Neil Simon - Characters

Characters

Simon’s characters are typically portrayed as “imperfect, unheroic figures who are at heart decent human beings,” according to Koprince, and she traces Simon’s style of comedy to that of Menander, a playwright of ancient Greece. Menander, like Simon, also used average people in domestic life settings, the stories also blending humor and tragedy into his themes. Many of Simon’s most memorable plays, notes Konas, “have been built around two-character scenes,” as in segments of California Suite and Plaza Suite.

Before writing, Simon tries to create an image of his characters. He says that the play, Star Spangled Girl which was a box-office failure, was “the only play I ever wrote where I did not have a clear visual image of the characters in my mind as I sat down at the typewriter.” Simon considers “character building” as an obligation, stating that the “trick is to do it skillfully.” Partly because of that skill, Johnson states that “other writers have created vivid characters—but not in the sheer abundance Simon has,” adding that “Simon has no peers among contemporary comedy playwrights.”

Of his characters, McGovern notes that although they are at times exaggerated for the stage, “they are usually amusing the audience with sparkling ‘zingers,” which are also “very believable” due to Simon’s “facility with dialogue. She states that “he reproduces speech so adroitly,” his characters are usually plausible and easy for audiences to identify with and laugh at.

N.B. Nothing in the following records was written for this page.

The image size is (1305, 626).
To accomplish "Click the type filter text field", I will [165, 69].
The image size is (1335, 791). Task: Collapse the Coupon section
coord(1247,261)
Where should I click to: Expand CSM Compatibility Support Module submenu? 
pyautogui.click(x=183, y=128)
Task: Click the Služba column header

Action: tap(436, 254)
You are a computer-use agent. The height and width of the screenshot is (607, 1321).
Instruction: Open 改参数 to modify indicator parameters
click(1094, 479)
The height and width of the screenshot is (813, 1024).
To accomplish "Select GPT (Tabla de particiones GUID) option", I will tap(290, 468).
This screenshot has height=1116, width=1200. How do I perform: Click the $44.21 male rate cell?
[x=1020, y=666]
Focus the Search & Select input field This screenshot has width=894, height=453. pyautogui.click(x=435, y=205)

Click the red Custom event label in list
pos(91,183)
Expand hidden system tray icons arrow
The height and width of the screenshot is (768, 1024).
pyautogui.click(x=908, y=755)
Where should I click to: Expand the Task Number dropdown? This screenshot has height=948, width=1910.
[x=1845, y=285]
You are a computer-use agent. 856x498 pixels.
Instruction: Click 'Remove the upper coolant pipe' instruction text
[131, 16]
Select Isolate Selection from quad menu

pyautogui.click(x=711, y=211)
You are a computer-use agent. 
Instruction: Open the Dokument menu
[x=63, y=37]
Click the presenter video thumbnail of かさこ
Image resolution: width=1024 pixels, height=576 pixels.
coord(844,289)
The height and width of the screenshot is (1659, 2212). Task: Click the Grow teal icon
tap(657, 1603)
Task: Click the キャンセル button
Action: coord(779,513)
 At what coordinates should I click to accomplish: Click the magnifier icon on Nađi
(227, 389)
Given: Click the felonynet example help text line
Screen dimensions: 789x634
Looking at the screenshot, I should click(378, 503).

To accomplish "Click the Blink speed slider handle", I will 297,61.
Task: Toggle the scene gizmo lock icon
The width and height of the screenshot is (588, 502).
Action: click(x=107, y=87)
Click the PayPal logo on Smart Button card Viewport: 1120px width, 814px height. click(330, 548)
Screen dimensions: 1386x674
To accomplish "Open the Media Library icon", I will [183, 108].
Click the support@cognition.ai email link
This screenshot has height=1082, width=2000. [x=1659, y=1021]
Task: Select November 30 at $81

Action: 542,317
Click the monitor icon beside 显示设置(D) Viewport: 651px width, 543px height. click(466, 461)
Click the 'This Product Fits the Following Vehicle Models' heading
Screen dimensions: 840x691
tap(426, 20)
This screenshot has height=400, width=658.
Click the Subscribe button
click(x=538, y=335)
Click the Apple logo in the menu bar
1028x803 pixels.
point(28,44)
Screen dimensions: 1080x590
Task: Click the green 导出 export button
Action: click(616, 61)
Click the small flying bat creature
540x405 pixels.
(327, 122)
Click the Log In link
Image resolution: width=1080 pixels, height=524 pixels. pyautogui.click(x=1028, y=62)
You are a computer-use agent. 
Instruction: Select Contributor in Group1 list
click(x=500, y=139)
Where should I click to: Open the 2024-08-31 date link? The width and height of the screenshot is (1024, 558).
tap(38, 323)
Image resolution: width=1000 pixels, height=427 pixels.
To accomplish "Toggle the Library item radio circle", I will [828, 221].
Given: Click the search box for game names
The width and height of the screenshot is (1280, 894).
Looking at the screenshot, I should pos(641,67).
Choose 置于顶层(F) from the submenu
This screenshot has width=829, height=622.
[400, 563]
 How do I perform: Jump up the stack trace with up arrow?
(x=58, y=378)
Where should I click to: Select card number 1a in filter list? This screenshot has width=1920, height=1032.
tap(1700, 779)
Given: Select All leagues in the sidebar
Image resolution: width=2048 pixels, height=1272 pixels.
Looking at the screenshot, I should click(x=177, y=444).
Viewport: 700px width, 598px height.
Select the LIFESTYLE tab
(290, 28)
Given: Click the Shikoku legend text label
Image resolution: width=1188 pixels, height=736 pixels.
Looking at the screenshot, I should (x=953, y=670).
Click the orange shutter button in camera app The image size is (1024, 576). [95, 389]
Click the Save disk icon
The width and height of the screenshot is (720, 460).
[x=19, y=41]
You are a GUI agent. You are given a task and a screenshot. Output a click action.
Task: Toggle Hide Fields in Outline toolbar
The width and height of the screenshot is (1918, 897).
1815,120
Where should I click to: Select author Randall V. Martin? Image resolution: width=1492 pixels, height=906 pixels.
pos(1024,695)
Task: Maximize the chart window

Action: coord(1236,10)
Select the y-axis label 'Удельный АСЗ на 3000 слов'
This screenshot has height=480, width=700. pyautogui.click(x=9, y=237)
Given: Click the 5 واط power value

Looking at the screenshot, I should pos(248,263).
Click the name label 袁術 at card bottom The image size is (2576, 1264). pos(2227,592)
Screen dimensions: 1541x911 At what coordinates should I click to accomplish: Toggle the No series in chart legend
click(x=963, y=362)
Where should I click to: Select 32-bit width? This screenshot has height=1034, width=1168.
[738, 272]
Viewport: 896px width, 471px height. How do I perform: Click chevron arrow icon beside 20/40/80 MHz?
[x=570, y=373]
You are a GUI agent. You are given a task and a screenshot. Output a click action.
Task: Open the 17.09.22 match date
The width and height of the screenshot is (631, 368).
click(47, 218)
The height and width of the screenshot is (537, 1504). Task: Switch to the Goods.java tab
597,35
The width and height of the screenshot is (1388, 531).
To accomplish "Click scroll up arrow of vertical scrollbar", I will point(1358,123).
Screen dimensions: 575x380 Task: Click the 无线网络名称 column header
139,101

Simon’s characters also express many “serious and continuing concerns of mankind...rather than purely topical material,” which are more transitory. She observes that his characters are always impatient “with phoniness, with shallowness, with amorality,” adding that they sometimes express “implicit and explicit criticism of modern urban life with its stress, its vacuity, and its materialism.” However, observes Johnson, “no Simon hero or heroine makes the ultimate Romantic gesture of thumbing his or her nose at society.”